De fato, é a menor incidência de migrantes internacionais entre os principais países do mundo. Em comparação, os imigrantes representam cerca de 14% da população nos Estados Unidos e 18% na Alemanha. Até mesmo o Japão e a Coreia do Sul, que historicamente não atrai tantos estrangeiros, mantêm proporções mais altas de residentes nascidos no exterior: 2% e 3%, respectivamente.
Não apenas a baixa quantidade de imigrantes é um problema. A China também enfrenta um crescente êxodo da população ao exterior, inclusive para os EUA. De acordo com as Nações Unidas, é o terceiro país com maior número de cidadãos migrantes no mundo, depois da Índia e do México, superando 10 milhões de chineses que deixaram sua terra natal rumo a outros países.
Superando a pureza racial
A China precisará mudar as políticas de imigração se quiser reverter a tendência demográfica.
Atualmente, por exemplo, quem nasce no exterior não pode obter a cidadania, a menos que sejam filhos de cidadãos chineses. Além disso, os estrangeiros só podem comprar uma propriedade no país, e para residência somente.
Mas mudar a política migratória provavelmente exigirá uma mudança de mentalidade.
Um artigo do The Economist ressalta que “as autoridades chinesas ostentam uma única linhagem chinesa que remonta a milhares de anos”. E isso se refere a uma crença aparentemente enraizada em uma espécie de pureza racial mantida por líderes do Partido Comunista Chinês. Em 2017, o presidente da China, Xi Jinping, disse ao seu então par estadunidense, Donald Trump: “Somos o povo original, de cabelos pretos, pele amarela, herança que segue adiante. Nos consideramos descendentes do dragão”.

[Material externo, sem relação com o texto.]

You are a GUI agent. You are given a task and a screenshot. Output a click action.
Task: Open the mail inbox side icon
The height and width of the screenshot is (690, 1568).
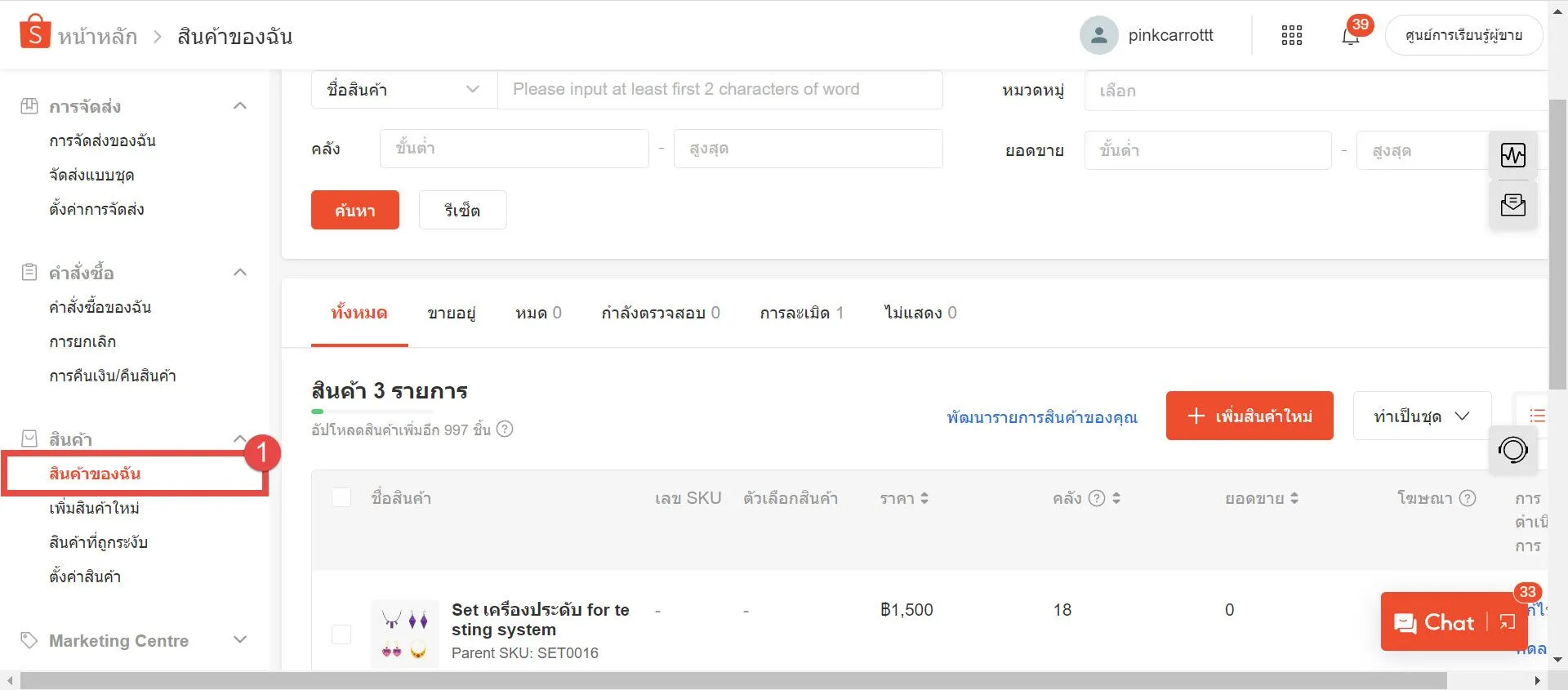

Muitos chineses acreditam que a melhor maneira de manter tal pureza racial é limitar ou proibir a imigração para a China.
Mas flexibilizar as condições migratórias não trata simplesmente de aumentar números. É uma maneira de compensar eventuais quedas na produção nacional causada pelo envelhecimento da população. Imigrantes em geral estão na melhor idade para trabalhar e são muito produtivos; além de uma possível tendência a ter mais filhos do que os residentes nativos, segundo pesquisas.
Os EUA e muitos países europeus contam há décadas com a migração internacional para reforçar a população economicamente ativa. Para que a imigração tenha algum impacto razoável na China, a quantidade de estrangeiros no país precisa crescer bastante nos próximos 10 anos, a cerca de 50 milhões, talvez mais. Caso contrário, o destino demográfico da China nas próximas décadas manterá a tendência anual de mais mortes que nascimentos até se tornar uma das populações mais velhas do mundo.